3 Outperforming Tech Stocks With Strong Sources Of Profitability

Includes: SSNC, SYNT, VIAS
by: Kapitall

Profitability is one of the most important parts of a stock analysis, but how do you choose among the many different ways to compare profitability? One idea is to use DuPont analysis of return on equity (ROE) profitability.

To illustrate we ran a screen. We began by screening the tech sector for stocks that have outperformed the market over the last quarter, with over 20% return.

Then to analyze these companies' profitability, we ran DuPont analysis on the names. DuPont analyzes profitability by breaking up return on equity (net income/equity) into three components:


= (Net Profit/Equity)

= (Net profit/Sales)*(Sales/Assets)*(Assets/Equity)

= (Net Profit margin)*(Asset turnover)*(Leverage ratio)

Because increases in net margin and asset turnover are considered good things, DuPont focuses on companies with these positive characteristics: Increasing ROE along with,

•Decreasing leverage, (i.e. decreasing Asset/Equity ratio)
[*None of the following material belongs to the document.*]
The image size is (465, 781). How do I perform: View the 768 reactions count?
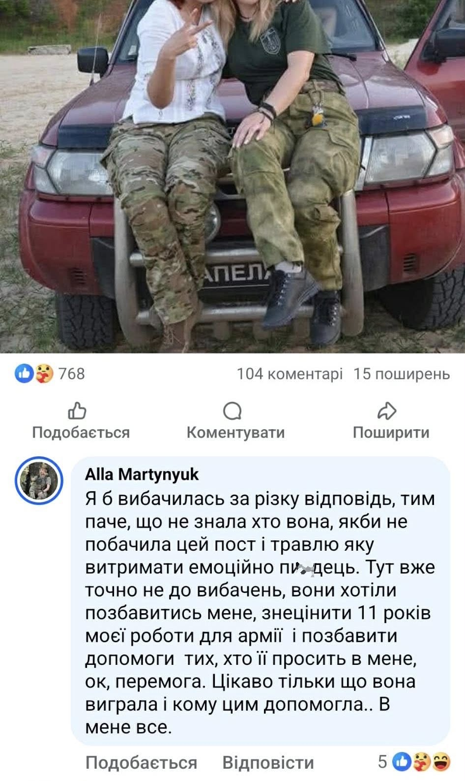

•Improving asset use efficiency (i.e. increasing Sales/Assets ratio) and improving net profit margin (i.e. increasing Net Income/Sales ratio)

Those companies that pass DuPont are seeing positive trends in the sources of their increasing profitability, which adds further weight to the idea that the names are profitable.

Interactive Chart: Press Play to compare changes in market cap over the last two years for the stocks mentioned below. Analyst ratings sourced from Zacks Investment Research.

We also created a price-weighted index of the stocks mentioned below, and monitored the performance of the list relative to the S&P 500 index over the last month. To access a complete analysis of this list's recent performance, click here.

Do you think these tech companies will continue to outperform? Use this list as a starting point for your own analysis.

List sorted by performance over the last quarter.

1. Viasystems Group Inc. (NASDAQ:VIAS): Provides multi-layer printed circuit boards and electro-mechanical solutions worldwide. Market cap at $453.07M, most recent closing price at $22.38. Performance over the last quarter at 30.78%. MRQ net profit margin at 5.57% vs. 3.64% y/y. MRQ sales/assets at 0.321 vs. 0.312 y/y. MRQ assets/equity at 2.9 vs. 3.087 y/y.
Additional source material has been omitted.